‘Magic of Citizens’ Assembly’ to address gender equality this weekend
Gender stereotyping to be among the issues to be discussed by the citizens
Citizens’ Assembly chairwoman Catherine Day said the session on Saturday was to get people to ‘think how much gender stereotyping is inside all of us whether we know it or not’. File photograph: Catherine Day
Citizens’ Assembly chairwoman Catherine Day has suggested that the public may be more liberal on the issue of gender equality than might be expected.
The assembly on gender equality meets in session for the first time on Saturday with presentations on how gender stereotypes are formed at a young age.
There will be a section when workers will speak about working in professions which are normally reserved for those of the opposite gender.

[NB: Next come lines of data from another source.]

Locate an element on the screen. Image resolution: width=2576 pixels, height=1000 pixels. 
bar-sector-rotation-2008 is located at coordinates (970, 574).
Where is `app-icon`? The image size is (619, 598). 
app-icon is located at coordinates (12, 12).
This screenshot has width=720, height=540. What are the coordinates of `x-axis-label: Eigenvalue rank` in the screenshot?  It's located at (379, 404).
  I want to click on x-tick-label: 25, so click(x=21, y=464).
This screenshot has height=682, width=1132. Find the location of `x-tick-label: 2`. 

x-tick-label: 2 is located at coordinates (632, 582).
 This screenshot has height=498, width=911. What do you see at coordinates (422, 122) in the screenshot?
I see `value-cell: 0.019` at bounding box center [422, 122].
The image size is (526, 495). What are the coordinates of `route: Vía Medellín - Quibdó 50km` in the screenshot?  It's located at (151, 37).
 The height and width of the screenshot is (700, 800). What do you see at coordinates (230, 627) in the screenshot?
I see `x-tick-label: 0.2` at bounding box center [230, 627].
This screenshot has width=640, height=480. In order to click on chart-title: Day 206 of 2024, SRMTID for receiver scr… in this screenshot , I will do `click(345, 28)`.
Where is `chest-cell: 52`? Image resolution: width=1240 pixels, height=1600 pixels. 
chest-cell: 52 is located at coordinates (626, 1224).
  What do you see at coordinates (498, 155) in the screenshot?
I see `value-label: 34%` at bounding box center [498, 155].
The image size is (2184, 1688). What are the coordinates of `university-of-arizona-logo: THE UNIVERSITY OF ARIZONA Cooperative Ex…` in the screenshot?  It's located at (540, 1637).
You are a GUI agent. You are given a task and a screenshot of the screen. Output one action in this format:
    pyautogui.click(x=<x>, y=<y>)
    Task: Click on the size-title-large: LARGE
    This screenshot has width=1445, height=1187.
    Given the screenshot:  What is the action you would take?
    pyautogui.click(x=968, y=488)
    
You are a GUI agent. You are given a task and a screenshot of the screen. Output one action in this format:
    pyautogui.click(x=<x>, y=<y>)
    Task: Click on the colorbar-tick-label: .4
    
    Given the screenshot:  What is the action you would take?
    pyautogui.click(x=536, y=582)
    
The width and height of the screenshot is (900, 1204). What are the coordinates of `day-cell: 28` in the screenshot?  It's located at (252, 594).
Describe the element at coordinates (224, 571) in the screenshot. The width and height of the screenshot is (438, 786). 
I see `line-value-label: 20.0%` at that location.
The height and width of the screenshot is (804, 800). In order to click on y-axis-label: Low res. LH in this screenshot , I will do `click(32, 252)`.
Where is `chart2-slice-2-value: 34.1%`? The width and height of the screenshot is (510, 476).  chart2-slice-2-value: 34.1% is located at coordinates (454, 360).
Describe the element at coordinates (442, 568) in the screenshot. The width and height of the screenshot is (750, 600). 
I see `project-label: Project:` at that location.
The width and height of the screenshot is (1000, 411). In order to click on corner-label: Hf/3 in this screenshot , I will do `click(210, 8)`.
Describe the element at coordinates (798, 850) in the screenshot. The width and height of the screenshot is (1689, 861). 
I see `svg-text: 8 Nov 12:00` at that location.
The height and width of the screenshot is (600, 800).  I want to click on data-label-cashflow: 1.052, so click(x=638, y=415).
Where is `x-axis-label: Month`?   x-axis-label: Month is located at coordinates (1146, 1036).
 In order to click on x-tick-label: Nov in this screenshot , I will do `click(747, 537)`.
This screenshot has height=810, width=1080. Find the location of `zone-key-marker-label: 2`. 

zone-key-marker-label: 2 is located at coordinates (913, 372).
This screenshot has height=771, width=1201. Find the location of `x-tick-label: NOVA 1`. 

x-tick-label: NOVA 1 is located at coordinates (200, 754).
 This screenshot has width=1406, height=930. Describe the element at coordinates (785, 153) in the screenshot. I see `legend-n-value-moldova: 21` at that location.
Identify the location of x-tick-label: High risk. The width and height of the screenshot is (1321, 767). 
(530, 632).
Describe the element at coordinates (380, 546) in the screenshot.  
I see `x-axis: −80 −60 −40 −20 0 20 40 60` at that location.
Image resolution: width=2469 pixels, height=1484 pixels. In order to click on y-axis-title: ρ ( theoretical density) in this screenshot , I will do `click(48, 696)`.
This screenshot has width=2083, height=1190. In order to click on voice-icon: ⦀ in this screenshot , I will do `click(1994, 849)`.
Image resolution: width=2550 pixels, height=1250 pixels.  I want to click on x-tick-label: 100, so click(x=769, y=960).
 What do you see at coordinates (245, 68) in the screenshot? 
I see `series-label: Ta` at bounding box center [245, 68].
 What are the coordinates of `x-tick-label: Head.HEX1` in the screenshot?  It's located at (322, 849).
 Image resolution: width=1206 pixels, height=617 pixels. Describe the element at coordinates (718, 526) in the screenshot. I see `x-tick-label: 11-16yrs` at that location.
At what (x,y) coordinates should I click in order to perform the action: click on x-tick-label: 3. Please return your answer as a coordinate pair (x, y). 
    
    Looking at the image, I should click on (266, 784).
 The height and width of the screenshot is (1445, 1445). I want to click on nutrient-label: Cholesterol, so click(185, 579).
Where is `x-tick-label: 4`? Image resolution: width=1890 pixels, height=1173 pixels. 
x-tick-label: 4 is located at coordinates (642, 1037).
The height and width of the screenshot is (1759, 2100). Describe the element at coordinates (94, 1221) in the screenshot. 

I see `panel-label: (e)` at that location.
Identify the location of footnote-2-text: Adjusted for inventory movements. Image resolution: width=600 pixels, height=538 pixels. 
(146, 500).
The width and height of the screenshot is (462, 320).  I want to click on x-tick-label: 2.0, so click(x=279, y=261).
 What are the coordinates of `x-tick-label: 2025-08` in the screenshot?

Among the speakers will be well-known quantity surveyor Lisa O’Brien who features regularly on Dermot Bannon’s Room to Improve.
Ms Day said the “magic of the Citizens’ Assembly”, as discerned from previous gatherings, was that “when you give people time and space and then opposing opinions, out of that comes very sensible ideas, but also you get a good flavour of what people want”.
“We will be focusing on issues around gender norms and stereotypes and the way the Constitution deals with the family,” she said.
“Ireland didn’t invent the process, but we have had spectacular success from it, more so than anywhere else.”
The assembly is made up of the chairwoman and 99 citizens, randomly selected to be broadly representative of the Irish electorate.
It will meet on Saturday 15th and Sunday 16th in the Grand Hotel Malahide and all public sessions will be broadcast live on the Assembly website citizensassembly.ie.
There will be three other weekends, April 25th and 26th, May 30th and 31st, and July 4th and 5th.
The assembly on gender equality arose out of an Oireachtas resolution passed by the outgoing Government with Taoiseach Leo Varadkar stating that Ireland “falls very far short” of gender equality between men and women.
Saturday’s programme will feature research on recent gender equality developments by Dr Anne-Marie McGauran of Trinity College Dublin and from fellow TCD academic Professor Sheila Greene on gender norms and stereotypes.
Ms Day said the session on Saturday was to get people to “think how much gender stereotyping is inside all of us whether we know it or not. Balance is what we are after all the time.”
The public have been asked to make submissions to the assembly. To date about 20 submission have been made well short of the 12,000 that were received when the assembly addressed the subject of abortion in 2017.
Ms Day said many organisations and individuals had been distracted by the election and she anticipated a lot of submissions by the March 6th deadline.